EXERCISE AIM - Transcribe word for word each line from the one containing "Click the Sector Benchmarks bar chart icon" to the final line of the data, both included. Skip the pictures.

Stored data -
+--

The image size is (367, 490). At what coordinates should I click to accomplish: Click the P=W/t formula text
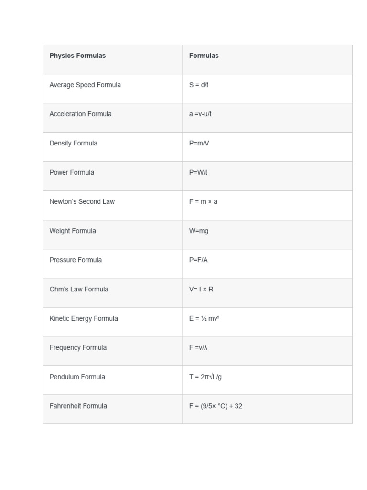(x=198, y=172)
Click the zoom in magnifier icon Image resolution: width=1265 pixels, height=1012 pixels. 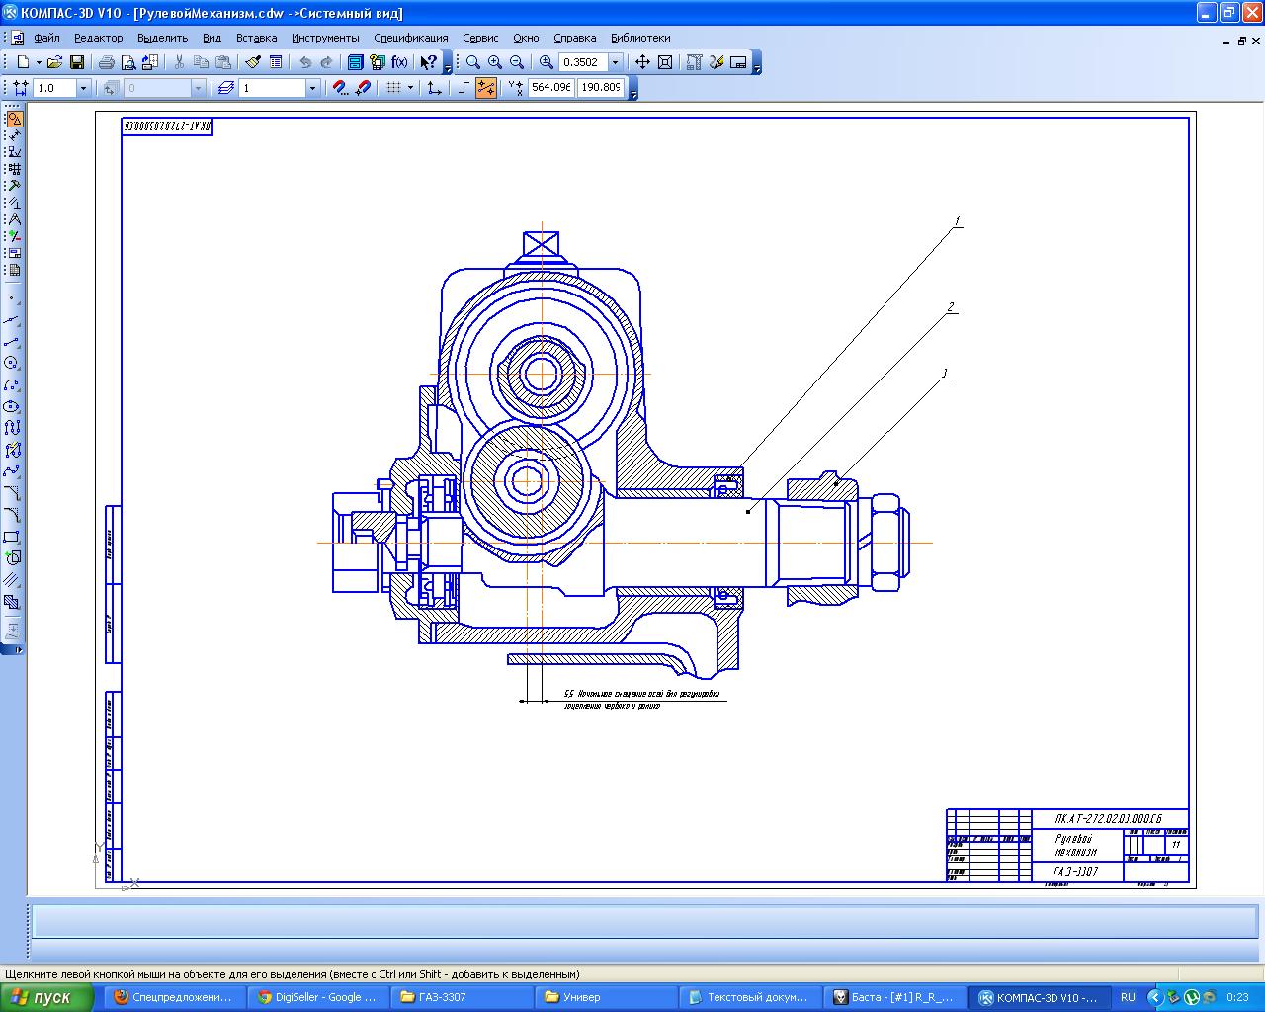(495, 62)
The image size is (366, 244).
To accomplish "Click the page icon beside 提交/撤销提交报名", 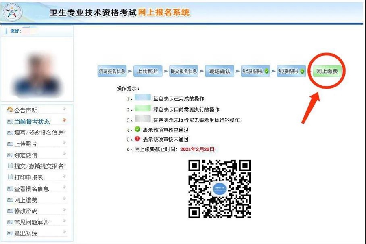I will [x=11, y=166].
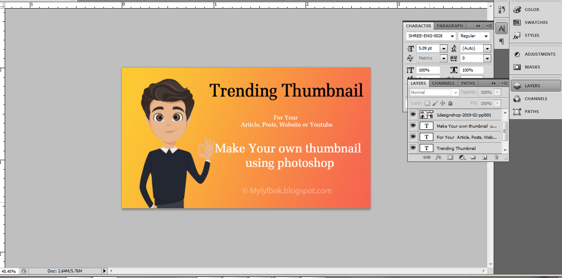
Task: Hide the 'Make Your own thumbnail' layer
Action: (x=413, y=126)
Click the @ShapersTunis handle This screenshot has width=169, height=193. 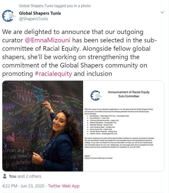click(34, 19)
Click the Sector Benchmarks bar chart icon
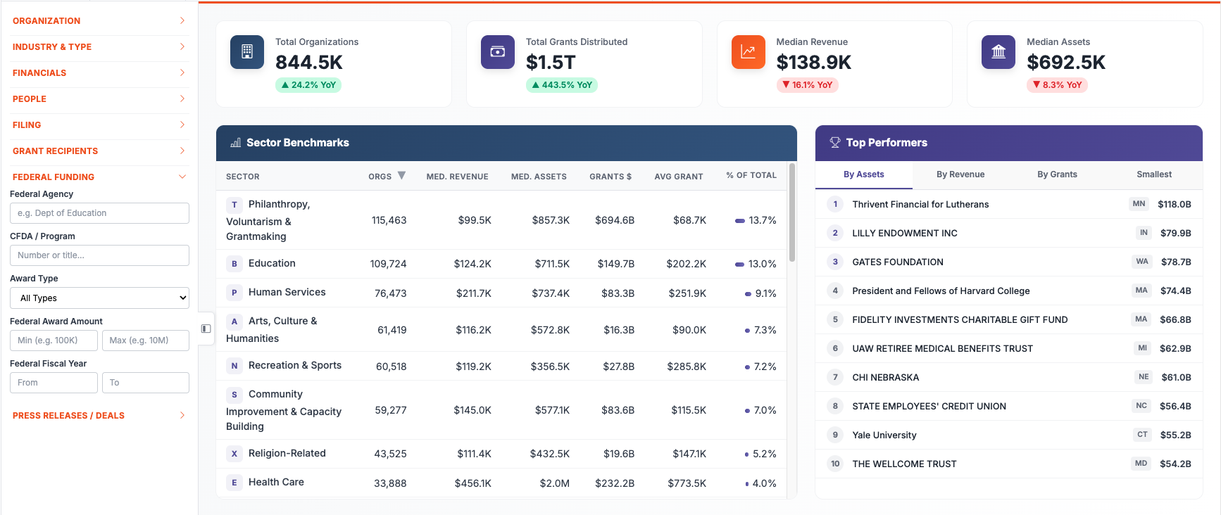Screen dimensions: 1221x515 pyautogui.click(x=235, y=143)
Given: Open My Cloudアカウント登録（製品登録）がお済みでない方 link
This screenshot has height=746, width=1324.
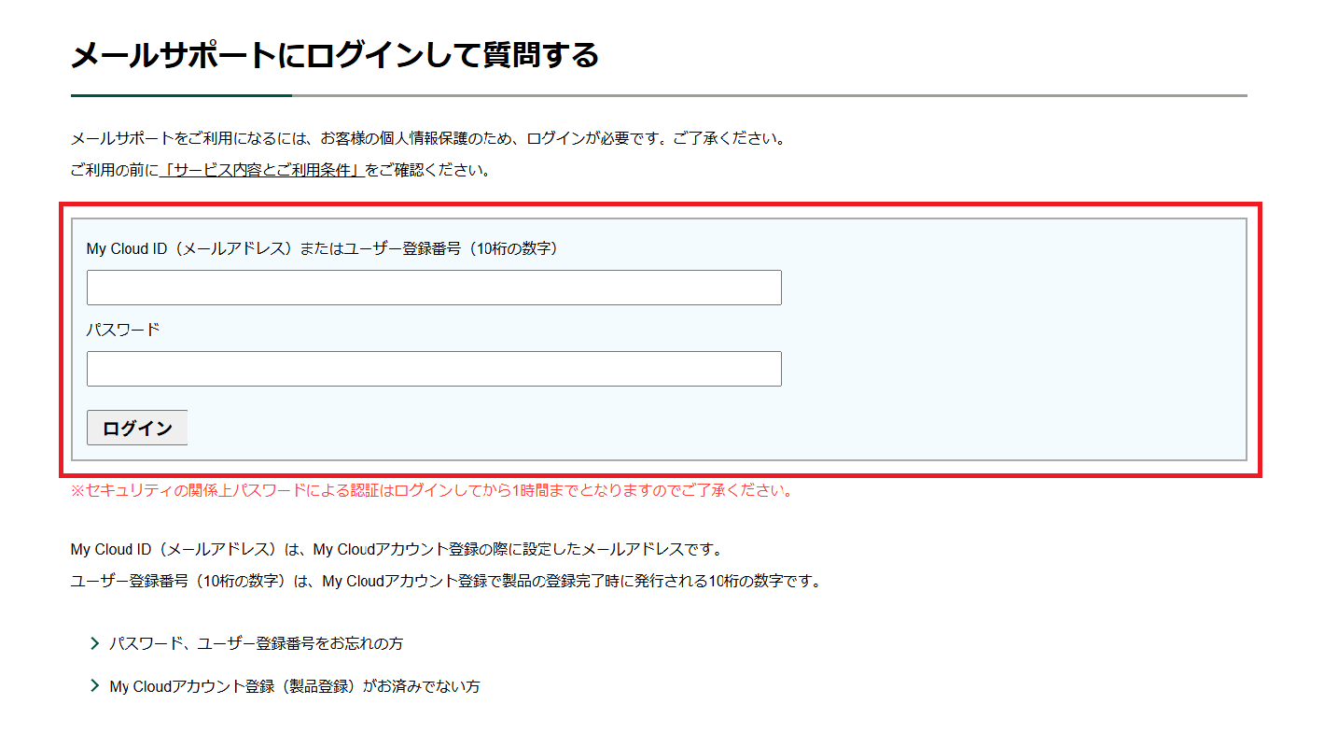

+--

SOLUTION TO THE EXERCISE -
Click the Sector Benchmarks bar chart icon
Screen dimensions: 1221x515 pyautogui.click(x=235, y=143)
Given: Open My Cloudアカウント登録（製品登録）がお済みでない方 link
This screenshot has height=746, width=1324.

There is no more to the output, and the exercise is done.